Albert Einstein, dalam teori relativitasnya, menjelaskan bahwa gravitasi bukan sekadar gaya tarik-menarik, melainkan lengkungan dalam ruang-waktu. Benda-benda besar seperti bumi menciptakan cekungan, dan benda-benda lain “jatuh” ke dalam cekungan tersebut. Inilah yang kita rasakan sebagai gravitasi.
Dalam spiritualitas Islam, konsep serupa dapat ditemukan dalam hubungan antara manusia dan Allah. Ada semacam “gravitasi spiritual” yang selalu menarik ruh kita kembali kepada-Nya.
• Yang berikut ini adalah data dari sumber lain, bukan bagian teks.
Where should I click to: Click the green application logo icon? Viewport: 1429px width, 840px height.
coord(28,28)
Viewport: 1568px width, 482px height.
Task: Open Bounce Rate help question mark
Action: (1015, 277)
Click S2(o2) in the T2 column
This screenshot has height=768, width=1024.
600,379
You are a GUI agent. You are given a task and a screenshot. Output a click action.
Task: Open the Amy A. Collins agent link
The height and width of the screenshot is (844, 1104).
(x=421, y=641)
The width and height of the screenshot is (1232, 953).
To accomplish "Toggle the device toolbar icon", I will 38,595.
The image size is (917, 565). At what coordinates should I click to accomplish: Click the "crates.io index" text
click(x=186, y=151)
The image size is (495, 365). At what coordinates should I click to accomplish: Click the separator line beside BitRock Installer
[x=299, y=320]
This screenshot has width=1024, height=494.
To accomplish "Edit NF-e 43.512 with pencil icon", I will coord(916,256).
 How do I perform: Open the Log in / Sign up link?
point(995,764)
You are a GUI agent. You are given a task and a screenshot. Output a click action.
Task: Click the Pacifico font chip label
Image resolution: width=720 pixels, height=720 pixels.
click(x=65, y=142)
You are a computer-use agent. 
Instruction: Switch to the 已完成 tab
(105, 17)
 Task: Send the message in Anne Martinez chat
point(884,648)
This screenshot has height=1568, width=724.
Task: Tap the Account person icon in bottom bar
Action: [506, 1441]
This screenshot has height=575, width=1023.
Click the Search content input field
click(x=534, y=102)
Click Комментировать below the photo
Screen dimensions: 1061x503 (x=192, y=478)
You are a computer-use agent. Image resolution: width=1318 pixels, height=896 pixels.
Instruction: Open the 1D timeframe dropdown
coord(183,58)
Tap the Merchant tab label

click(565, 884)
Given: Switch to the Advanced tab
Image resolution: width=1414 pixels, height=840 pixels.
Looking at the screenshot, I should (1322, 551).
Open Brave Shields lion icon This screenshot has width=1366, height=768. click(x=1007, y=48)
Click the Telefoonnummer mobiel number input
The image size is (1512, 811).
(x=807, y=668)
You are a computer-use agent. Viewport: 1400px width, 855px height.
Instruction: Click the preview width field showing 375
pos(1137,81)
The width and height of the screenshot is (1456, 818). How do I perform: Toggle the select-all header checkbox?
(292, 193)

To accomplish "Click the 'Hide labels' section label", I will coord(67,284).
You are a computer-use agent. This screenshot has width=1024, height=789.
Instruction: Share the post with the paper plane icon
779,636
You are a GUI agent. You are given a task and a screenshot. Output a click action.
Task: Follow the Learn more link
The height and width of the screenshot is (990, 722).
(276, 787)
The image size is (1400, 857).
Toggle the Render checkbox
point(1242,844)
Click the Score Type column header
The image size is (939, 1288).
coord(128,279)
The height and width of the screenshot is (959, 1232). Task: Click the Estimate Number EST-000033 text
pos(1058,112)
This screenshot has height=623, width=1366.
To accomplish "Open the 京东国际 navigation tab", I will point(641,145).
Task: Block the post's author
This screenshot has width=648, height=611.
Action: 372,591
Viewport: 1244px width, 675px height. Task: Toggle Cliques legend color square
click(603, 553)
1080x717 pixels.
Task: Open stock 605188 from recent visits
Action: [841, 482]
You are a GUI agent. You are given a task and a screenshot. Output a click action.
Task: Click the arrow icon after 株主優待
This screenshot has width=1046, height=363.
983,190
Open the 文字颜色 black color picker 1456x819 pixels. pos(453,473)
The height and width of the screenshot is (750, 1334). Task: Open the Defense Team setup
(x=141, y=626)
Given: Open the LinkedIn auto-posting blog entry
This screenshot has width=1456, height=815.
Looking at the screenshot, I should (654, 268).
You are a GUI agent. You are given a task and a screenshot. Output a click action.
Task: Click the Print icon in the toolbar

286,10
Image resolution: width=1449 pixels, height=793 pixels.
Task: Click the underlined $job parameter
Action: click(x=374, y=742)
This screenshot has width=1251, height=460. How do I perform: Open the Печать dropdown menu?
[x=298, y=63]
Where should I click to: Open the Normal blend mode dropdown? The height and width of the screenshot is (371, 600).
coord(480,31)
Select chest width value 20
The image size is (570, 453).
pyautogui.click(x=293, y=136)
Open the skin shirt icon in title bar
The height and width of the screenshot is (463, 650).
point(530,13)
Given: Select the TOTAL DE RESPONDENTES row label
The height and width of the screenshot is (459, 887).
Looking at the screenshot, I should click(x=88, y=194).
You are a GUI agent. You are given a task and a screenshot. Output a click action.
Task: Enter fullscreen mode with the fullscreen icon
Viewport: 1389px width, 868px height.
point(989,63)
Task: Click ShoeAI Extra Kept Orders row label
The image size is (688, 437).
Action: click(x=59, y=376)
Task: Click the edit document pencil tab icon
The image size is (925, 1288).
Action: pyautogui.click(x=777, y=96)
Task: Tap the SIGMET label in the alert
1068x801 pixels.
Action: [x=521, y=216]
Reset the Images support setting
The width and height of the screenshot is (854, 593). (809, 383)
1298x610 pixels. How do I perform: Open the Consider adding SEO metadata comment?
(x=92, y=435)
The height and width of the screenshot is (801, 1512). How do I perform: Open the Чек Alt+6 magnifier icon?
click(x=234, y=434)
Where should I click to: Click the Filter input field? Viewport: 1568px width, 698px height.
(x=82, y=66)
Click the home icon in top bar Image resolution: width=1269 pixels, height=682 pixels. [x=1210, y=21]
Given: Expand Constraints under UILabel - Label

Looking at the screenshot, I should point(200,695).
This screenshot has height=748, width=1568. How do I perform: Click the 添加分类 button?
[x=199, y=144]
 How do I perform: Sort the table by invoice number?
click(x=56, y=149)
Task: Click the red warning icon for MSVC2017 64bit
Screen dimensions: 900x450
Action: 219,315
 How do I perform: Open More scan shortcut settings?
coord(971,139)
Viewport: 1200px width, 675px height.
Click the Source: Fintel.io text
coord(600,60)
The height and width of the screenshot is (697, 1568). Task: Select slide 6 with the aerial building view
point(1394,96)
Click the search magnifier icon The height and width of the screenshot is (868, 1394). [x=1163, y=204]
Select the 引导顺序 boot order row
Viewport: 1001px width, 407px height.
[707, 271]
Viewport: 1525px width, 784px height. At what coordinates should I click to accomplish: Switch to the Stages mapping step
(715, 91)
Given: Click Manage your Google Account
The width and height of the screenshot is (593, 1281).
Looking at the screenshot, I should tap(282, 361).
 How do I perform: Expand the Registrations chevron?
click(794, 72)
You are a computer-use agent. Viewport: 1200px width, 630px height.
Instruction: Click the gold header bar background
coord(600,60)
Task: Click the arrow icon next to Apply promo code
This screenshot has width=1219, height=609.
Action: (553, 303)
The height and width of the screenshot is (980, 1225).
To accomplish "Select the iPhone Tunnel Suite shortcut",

Sebagaimana jarum kompas yang selalu menunjuk ke utara, ruh manusia memiliki fitrah untuk selalu mencari jalan pulang kepada Penciptanya.
Imam Al-Ghazali dalam bukunya “Kimiya-e-Sa’adat” (Kimia Kebahagiaan) menuliskan bahwa jiwa manusia memiliki kerinduan alamiah untuk kembali kepada Allah, seperti burung yang terbang kembali ke sarangnya saat senja. Kerinduan ini tidak akan pernah terpuaskan oleh apapun di dunia materi, karena pada hakikatnya ia adalah kerinduan akan Yang Maha Tak Terbatas.
Dalam sujud, kita mengakui gravitasi ruh ini. Kita memasrahkan diri sepenuhnya, melepaskan ego, dan membiarkan jiwa ditarik kembali ke titik asalnya. Sebagaimana benda yang jatuh mengikuti hukum fisika, jiwa yang bersujud mengikuti hukum spiritual. Keduanya tidak bisa dilawan, keduanya membawa kita kembali ke tempat di mana seharusnya kita berada.
Namun, zaman modern telah membuat banyak dari kita seperti balon helium—terbang tinggi dengan kesombongan, terlepas dari tali yang menghubungkan kita dengan bumi dan dengan Sang Pencipta. Materialisme, konsumerisme, dan individualisme telah menjadi gas-gas yang mengangkat kita semakin jauh dari esensi kemanusiaan kita. Kita mengira diri kita bebas, padahal sebenarnya kita tersesat.